One reason deinstitutionalization faltered early on was that many psychologists, psychiatrists and social workers on the outside were ill-prepared and poorly trained for dealing with the seriously mentally ill who were being released, Farkus says. Until that time, very little attention had been paid to those locked away in hospitals. "If you were a star in psychiatry, the last place you'd want to go was a mental hospital that was dingy and dark and smelly," she says. And so community health centers, or CMHCs, tended to cater to the marginally ill, while mental-hospital exiles were slipped in the back door and languished at the end of their waiting list. In the 1980s, some 15 years into the process, a study by the National Institute for Mental Health discovered that few of the deinstitutionalized were receiving aftercare at the CMHCs.

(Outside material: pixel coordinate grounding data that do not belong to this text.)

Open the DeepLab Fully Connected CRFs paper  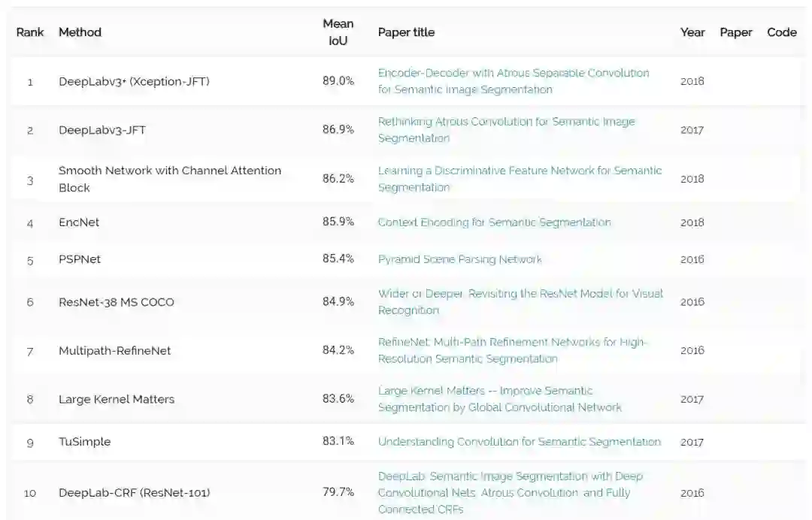tap(510, 493)
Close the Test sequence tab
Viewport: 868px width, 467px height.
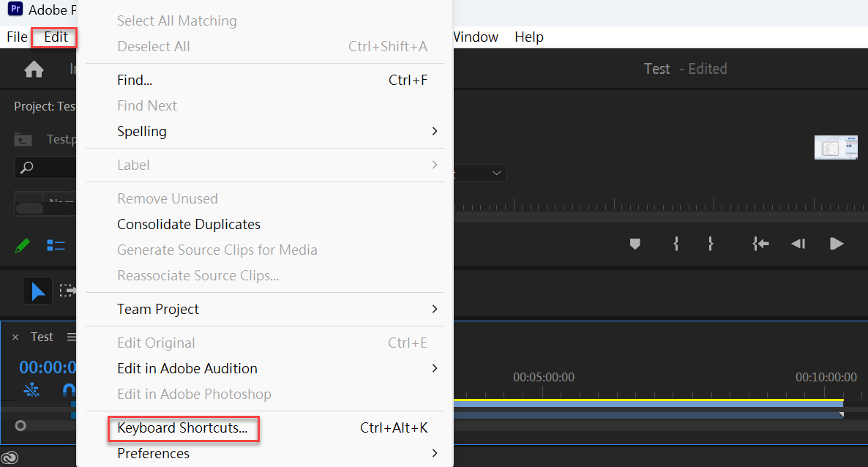(x=15, y=337)
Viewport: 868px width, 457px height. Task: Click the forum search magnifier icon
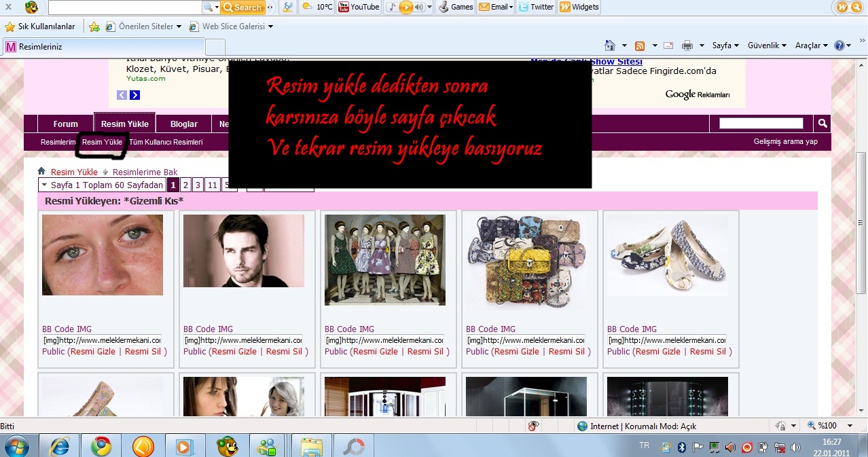[x=822, y=124]
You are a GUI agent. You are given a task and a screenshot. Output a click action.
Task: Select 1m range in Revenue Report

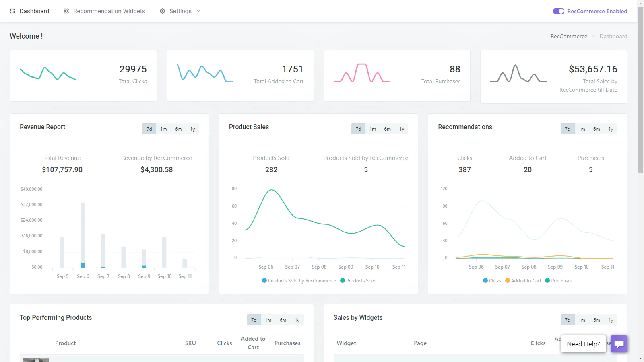click(163, 129)
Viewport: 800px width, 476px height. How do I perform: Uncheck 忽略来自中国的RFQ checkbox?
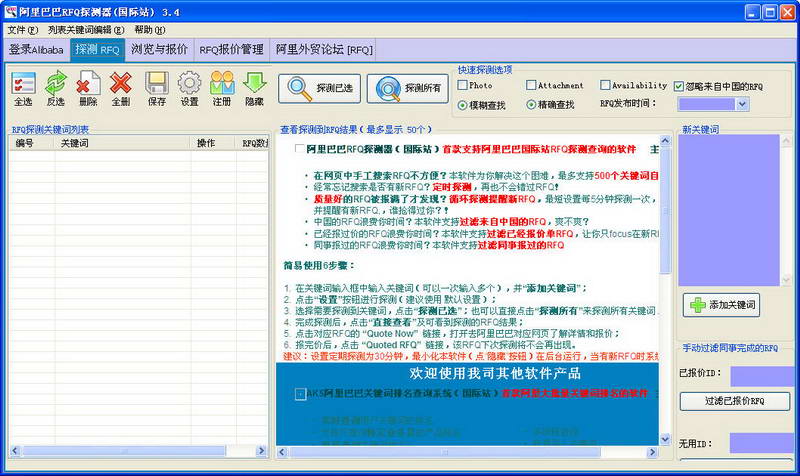[679, 86]
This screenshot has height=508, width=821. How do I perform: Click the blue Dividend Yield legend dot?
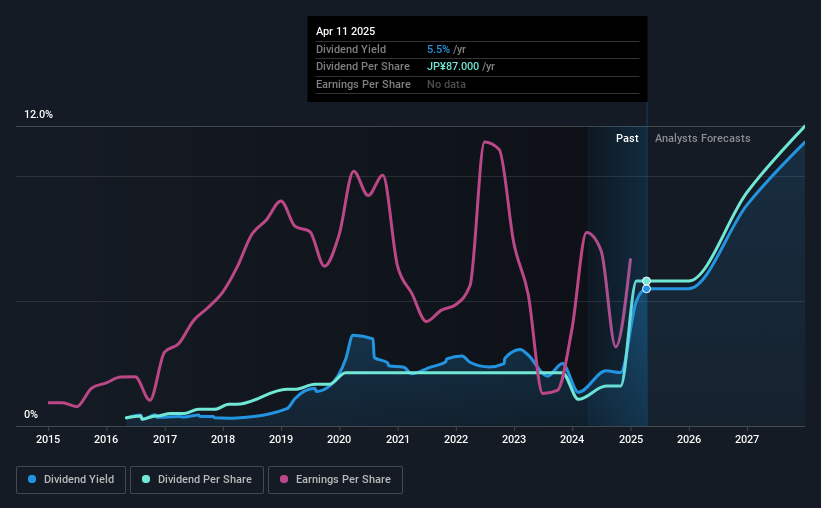click(x=32, y=479)
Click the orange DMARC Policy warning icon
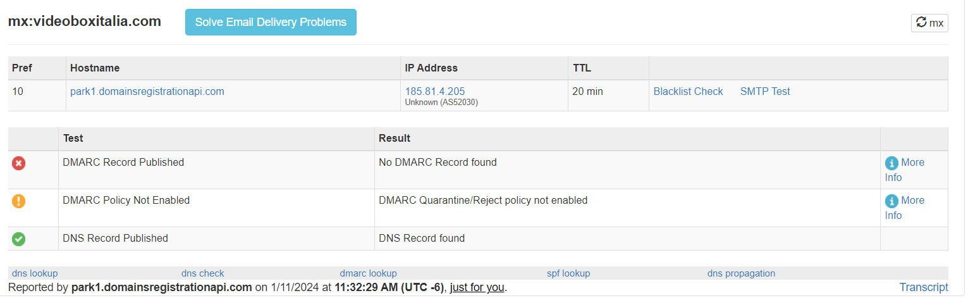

Ken Dudek, executive director of New York City's Fountain House, which since 1948 has provided a wide range of support services to the mentally ill, has no illusions about both the downside of deinstitutionalizing and the complexity of solving our nation's mental-health conundrums. Dudek says that those resources that do trickle down to community-based support systems often are diverted to help the marginal cases treating problems such as anxiety disorder - at the expense of the seriously mentally ill. "As the community mental-heath establishment has grown, those competing people whose preferred method of treating has been some sort of talk therapy" have siphoned off funds that might have helped the more seriously afflicted, Dudek tells Insight.
He takes a harder line than many on the subject of the mentally ill who commit serious crimes. "Unfortunately, there comes a time with some people that they choose not to get any help, and then it becomes a criminal issue," he says. "I support the idea that if someone with mental illness does something criminal they should be treated by the criminal-justice system" because "it has been my experience that there have been very few people who have been that unconscious of what's going on."
Institutionalization of the seriously mentally ill often is best for the patient, some professionals point out, given the alternatives. "I consider the children who are institutionalized as a result of their disability to be the lucky ones," says Norman E. Friedman, who runs Hawthorne Cedar Knolls, a residential mental-health facility for youth in New York state. "The ones who don't get institutionalized end up in the streets, in the drug culture - they're the kids who die on the streets."
While they still are far from ideal, today's psychiatric hospitals are considerably improved compared with the dark days and still may be the only alternative for a minority of mentally ill who cannot safely make the transition into the wider world. "But unless there are proper alternatives for institutions on the outside, deinstitutionalization will be a nightmare for our society," says Friedman, "and we will pay far more later for what we're not putting in today."